• Competitor rules

    Please remember that any mention of competitors, hinting at competitors or offering to provide details of competitors will result in an account suspension. The full rules can be found under the 'Terms and Rules' link in the bottom right corner of your screen. Just don't mention competitors in any way, shape or form and you'll be OK.

Is this the end of the internal high-end GPU?

New high-end GPUs are hugely power-hungry. The 40 series is looking for 450W to 600W, maybe more. The form factor imposes considerable restrictions on cooling and noise control. This is a quandary. But we now have high bandwidth external connections like USB 4 and 100 Gb ethernet. So the question arises: does the GPU really need to be an internal device any more? Why not make the GPU its own device external to the PC? Not just a standard card on an adapter in a box like current eGPU solutions. Making the GPU external would allow for innovative design, cooling, and power solutions while removing the heat and noise problems from the PC.

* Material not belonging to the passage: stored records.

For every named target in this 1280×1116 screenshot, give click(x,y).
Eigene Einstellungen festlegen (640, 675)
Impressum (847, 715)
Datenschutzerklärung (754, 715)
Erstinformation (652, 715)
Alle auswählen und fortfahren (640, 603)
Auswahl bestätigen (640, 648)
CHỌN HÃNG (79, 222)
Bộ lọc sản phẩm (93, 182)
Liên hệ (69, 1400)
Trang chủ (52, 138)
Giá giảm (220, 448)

It also frees up PCIe lanes in the PC.

Low-power GPUs can still go in the PC.

What do you think?

We're definitely heading towards more integration, ideally they want to sell you CPU/GPU combos and force you to upgrade both at the same time and not allow you to get a big CPU without a big GPU (and vice versa). Apple is already doing it. Nvidia is doing it in data centre, and it's only a matter of time before AMD does it too. With Intel coming into the GPU market, they are also in a position to do it.

Apple and Nvidia (in data centre) are also already doing unified CPU/GPU cache and memory, AMD is moving towards it every generation and Intel won't be far behind.

What's likely to happen is that Intel/Nvidia/AMD will release a "motherboard" that has soldered CPU, GPU and RAM. Some of the lower-end ones will have CPU/GPU in one chip, higher-end models will have them on separate dies or chiplets. Some AIBs may offer various versions of the motherboard with different ports, integrated features or even support for additional RAM. You put it in your PC and attach your own cooling, storage and connect your power supply. This will be the future of DIY PCs.
 
Last edited:
What's likely to happen is that Intel/Nvidia/AMD will release a "motherboard" that has soldered CPU, GPU and RAM. Some of the lower-end ones will have CPU/GPU in one chip, higher-end models will have them on separate dies or chiplets. Some AIBs may offer various versions of the motherboard with different ports, integrated features or even support for additional RAM. You put it in your PC and attach your own cooling, storage and connect your power supply. This will be the future of DIY PCs.

They are already doing that with consumer devices, they are called laptops and also NUCs. So maybe just a matter of time this way of building pcs ends up in desktops. Personally I don't want that to happen to desktops where they control what components you can have.
 
Perhaps integration might go the other way? That is, GPUs being integrated into monitors?

Apple so far has been the only player with good focus on AIOs. Other brands do release them from time to time but they are either very niche products or just office computers trying to save space.